_Exercise goal_
Reproduce every one of the records below, line for line, without changing anything.
________________________________________
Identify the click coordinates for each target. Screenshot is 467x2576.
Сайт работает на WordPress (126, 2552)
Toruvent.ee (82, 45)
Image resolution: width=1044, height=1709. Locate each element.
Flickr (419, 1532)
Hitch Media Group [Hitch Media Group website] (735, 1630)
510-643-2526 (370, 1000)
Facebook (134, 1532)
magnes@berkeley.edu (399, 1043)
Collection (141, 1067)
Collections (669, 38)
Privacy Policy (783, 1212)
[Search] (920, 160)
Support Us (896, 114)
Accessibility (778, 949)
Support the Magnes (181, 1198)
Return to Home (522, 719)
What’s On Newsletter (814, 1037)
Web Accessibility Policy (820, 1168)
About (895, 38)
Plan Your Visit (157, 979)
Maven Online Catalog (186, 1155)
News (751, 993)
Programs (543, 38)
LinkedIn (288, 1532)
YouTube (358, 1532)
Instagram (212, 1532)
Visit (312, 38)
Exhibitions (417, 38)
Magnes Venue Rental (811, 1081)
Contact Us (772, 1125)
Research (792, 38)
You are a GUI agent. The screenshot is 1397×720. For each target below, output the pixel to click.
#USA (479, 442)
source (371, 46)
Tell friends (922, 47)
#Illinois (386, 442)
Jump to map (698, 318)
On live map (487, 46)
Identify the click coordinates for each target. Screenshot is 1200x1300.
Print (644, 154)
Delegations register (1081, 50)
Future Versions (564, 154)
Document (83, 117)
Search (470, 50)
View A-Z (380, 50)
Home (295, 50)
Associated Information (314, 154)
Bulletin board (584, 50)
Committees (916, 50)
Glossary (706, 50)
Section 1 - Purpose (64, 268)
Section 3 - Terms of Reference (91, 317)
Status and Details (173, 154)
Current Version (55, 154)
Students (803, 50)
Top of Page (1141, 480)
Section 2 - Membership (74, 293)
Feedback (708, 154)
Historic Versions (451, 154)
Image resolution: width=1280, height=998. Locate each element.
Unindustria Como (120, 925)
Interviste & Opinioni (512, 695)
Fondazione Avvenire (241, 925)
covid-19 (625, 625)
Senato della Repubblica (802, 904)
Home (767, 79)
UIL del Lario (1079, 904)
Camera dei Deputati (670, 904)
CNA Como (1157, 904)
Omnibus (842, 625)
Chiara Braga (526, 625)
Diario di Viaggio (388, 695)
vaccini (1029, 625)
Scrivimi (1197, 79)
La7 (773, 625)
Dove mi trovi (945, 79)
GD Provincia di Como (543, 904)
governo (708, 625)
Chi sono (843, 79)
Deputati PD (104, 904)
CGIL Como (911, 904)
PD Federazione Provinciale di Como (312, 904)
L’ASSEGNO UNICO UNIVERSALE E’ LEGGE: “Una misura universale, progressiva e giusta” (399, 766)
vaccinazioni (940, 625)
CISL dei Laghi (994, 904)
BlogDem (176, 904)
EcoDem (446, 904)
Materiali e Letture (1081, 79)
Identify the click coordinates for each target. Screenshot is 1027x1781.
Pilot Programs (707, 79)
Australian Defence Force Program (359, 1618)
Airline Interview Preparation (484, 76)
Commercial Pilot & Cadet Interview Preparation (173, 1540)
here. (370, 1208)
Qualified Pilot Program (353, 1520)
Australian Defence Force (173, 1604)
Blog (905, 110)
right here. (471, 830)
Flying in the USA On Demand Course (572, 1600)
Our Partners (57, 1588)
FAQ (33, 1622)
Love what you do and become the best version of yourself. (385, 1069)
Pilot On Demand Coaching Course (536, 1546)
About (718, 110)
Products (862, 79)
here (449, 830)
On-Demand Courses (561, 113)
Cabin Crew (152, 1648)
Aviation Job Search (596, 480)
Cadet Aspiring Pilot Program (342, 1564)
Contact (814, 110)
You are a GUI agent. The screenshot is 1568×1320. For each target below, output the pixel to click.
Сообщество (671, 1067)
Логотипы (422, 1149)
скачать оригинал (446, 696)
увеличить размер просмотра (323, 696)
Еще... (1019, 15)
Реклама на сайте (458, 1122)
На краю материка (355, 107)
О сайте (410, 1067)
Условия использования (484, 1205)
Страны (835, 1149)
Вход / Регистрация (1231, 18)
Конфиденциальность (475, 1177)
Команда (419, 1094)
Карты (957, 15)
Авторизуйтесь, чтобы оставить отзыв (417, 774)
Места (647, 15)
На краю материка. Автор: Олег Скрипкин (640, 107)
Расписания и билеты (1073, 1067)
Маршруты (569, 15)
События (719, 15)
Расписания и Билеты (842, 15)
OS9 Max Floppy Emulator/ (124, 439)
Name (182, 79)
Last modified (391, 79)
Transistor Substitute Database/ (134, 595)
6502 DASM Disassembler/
________________________________________
_Task response_
Identify the click coordinates for each target. Screenshot is 467x2576.
Сайт работает на WordPress (126, 2552)
Toruvent.ee (82, 45)
Image resolution: width=1044, height=1709. Locate each element.
Flickr (419, 1532)
Hitch Media Group [Hitch Media Group website] (735, 1630)
510-643-2526 (370, 1000)
Facebook (134, 1532)
magnes@berkeley.edu (399, 1043)
Collection (141, 1067)
Collections (669, 38)
Privacy Policy (783, 1212)
[Search] (920, 160)
Support Us (896, 114)
Accessibility (778, 949)
Support the Magnes (181, 1198)
Return to Home (522, 719)
What’s On Newsletter (814, 1037)
Web Accessibility Policy (820, 1168)
About (895, 38)
Plan Your Visit (157, 979)
Maven Online Catalog (186, 1155)
News (751, 993)
Programs (543, 38)
LinkedIn (288, 1532)
YouTube (358, 1532)
Instagram (212, 1532)
Visit (312, 38)
Exhibitions (417, 38)
Magnes Venue Rental (811, 1081)
Contact Us (772, 1125)
Research (792, 38)
You are a GUI agent. The screenshot is 1397×720. For each target below, output the pixel to click.
#USA (479, 442)
source (371, 46)
Tell friends (922, 47)
#Illinois (386, 442)
Jump to map (698, 318)
On live map (487, 46)
Identify the click coordinates for each target. Screenshot is 1200x1300.
Print (644, 154)
Delegations register (1081, 50)
Future Versions (564, 154)
Document (83, 117)
Search (470, 50)
View A-Z (380, 50)
Home (295, 50)
Associated Information (314, 154)
Bulletin board (584, 50)
Committees (916, 50)
Glossary (706, 50)
Section 1 - Purpose (64, 268)
Section 3 - Terms of Reference (91, 317)
Status and Details (173, 154)
Current Version (55, 154)
Students (803, 50)
Top of Page (1141, 480)
Section 2 - Membership (74, 293)
Feedback (708, 154)
Historic Versions (451, 154)
Image resolution: width=1280, height=998. Locate each element.
Unindustria Como (120, 925)
Interviste & Opinioni (512, 695)
Fondazione Avvenire (241, 925)
covid-19 (625, 625)
Senato della Repubblica (802, 904)
Home (767, 79)
UIL del Lario (1079, 904)
Camera dei Deputati (670, 904)
CNA Como (1157, 904)
Omnibus (842, 625)
Chiara Braga (526, 625)
Diario di Viaggio (388, 695)
vaccini (1029, 625)
Scrivimi (1197, 79)
La7 (773, 625)
Dove mi trovi (945, 79)
GD Provincia di Como (543, 904)
governo (708, 625)
Chi sono (843, 79)
Deputati PD (104, 904)
CGIL Como (911, 904)
PD Federazione Provinciale di Como (312, 904)
L’ASSEGNO UNICO UNIVERSALE E’ LEGGE: “Una misura universale, progressiva e giusta” (399, 766)
vaccinazioni (940, 625)
CISL dei Laghi (994, 904)
BlogDem (176, 904)
EcoDem (446, 904)
Materiali e Letture (1081, 79)
Identify the click coordinates for each target. Screenshot is 1027x1781.
Pilot Programs (707, 79)
Australian Defence Force Program (359, 1618)
Airline Interview Preparation (484, 76)
Commercial Pilot & Cadet Interview Preparation (173, 1540)
here. (370, 1208)
Qualified Pilot Program (353, 1520)
Australian Defence Force (173, 1604)
Blog (905, 110)
right here. (471, 830)
Flying in the USA On Demand Course (572, 1600)
Our Partners (57, 1588)
FAQ (33, 1622)
Love what you do and become the best version of yourself. (385, 1069)
Pilot On Demand Coaching Course (536, 1546)
About (718, 110)
Products (862, 79)
here (449, 830)
On-Demand Courses (561, 113)
Cabin Crew (152, 1648)
Aviation Job Search (596, 480)
Cadet Aspiring Pilot Program (342, 1564)
Contact (814, 110)
You are a GUI agent. The screenshot is 1568×1320. For each target below, output the pixel to click.
Сообщество (671, 1067)
Логотипы (422, 1149)
скачать оригинал (446, 696)
увеличить размер просмотра (323, 696)
Еще... (1019, 15)
Реклама на сайте (458, 1122)
На краю материка (355, 107)
О сайте (410, 1067)
Условия использования (484, 1205)
Страны (835, 1149)
Вход / Регистрация (1231, 18)
Конфиденциальность (475, 1177)
Команда (419, 1094)
Карты (957, 15)
Авторизуйтесь, чтобы оставить отзыв (417, 774)
Места (647, 15)
На краю материка. Автор: Олег Скрипкин (640, 107)
Расписания и билеты (1073, 1067)
Маршруты (569, 15)
События (719, 15)
Расписания и Билеты (842, 15)
OS9 Max Floppy Emulator/ (124, 439)
Name (182, 79)
Last modified (391, 79)
Transistor Substitute Database/ (134, 595)
6502 DASM Disassembler/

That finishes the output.